Les roches du métamorphisme régional sont très nombreuses et dépendent de la nature de la roche initiale et de l'intensité du métamorphisme. Les plus communes sont les schistes, micaschistes, gneiss, granulites, quartzites (en partie), amphibolites, pyroxénites, marbres, etc...

Le métamorphisme de contact

Il se développe avec une intensité graduée autour des intrusions magmatiques sur quelques mètres à quelques centaines de mètres à partir des limites de ces dernières, dessinant une auréole de métamorphisme de contact. Ce métamorphisme est provoqué essentiellement par une élévation de la température due à l'arrivée du magma, d'où le nom, également, de métamorphisme thermique ou thermométamorphisme.

Les roches présentes dans l'auréoles de métamorphisme de contact dépendent dans une large mesure du matériel initial et peuvent donc être de natures variées. Dans le cas une roche initiale (protolithe) silico-alumineux (argiles, schistes...), les roches regroupées sous le nom de schistes tachetés et de cornéennes, développeront andalousite et cordiérite ; dans le cas d'une roche initiale carbonatée, les roches formés seront essentiellement des marbres. Les skarns sont un cas particulier de cornéennes développées aux dépens de roches carbonatées ; souvent riches en éléments métalliques (Cu, W, Au, etc...), ils peuvent constituer des gisements de ces métaux.

Le métamorphisme thermique appraît aussi sur quelques centimètres à la base des coulées de lave ou aux bordures des filons de roches magmatiques.
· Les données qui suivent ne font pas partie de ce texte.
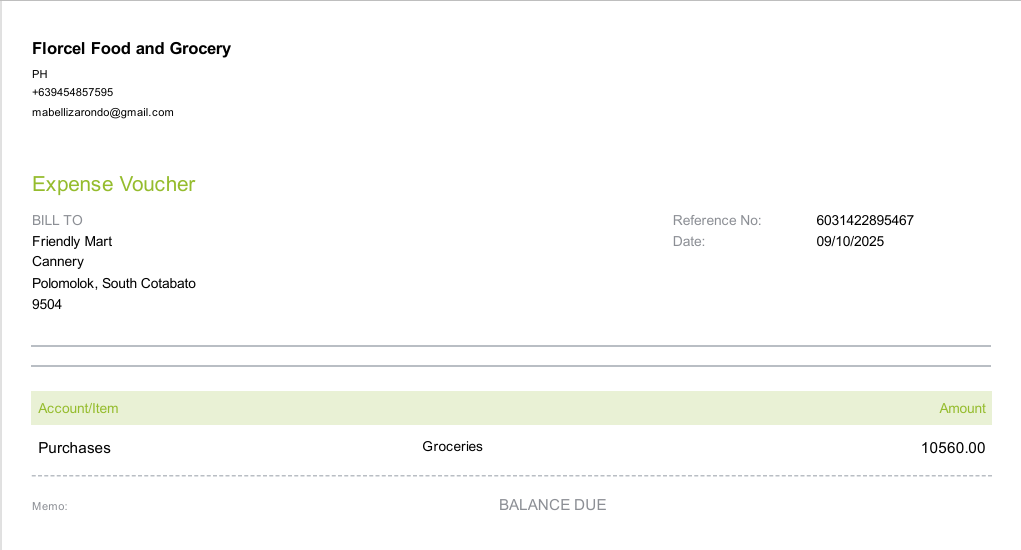
Task: Select the 10560.00 amount value
Action: (x=953, y=448)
Le métamorphisme dynamique

Il est lié aux contraintes mécaniques qui se développent dans les accidents cassants. Dans ces conditions, les roches sont broyées ou acquièrent une schistosité : on obtient ainsi les mylonites et les cataclasites. Cependant l'emploi du terme "métamorphique" nécessite que ces phénomènes s'accompagnent d'élévation de température et de néoformations minérales, ce qui n'est pas toujours le cas.

Le métamorphisme d'impact

Il est exceptionnel et très localisé au point d'impact de grosses météorites.

Le métamorphisme métasomatique

Dans certains cas (métamorphisme de contact et action de fluides hydrothermaux), la transformation s'accompagne d'apport chimiques limités : on parle alors de métamorphisme allochimique ou métasomatique.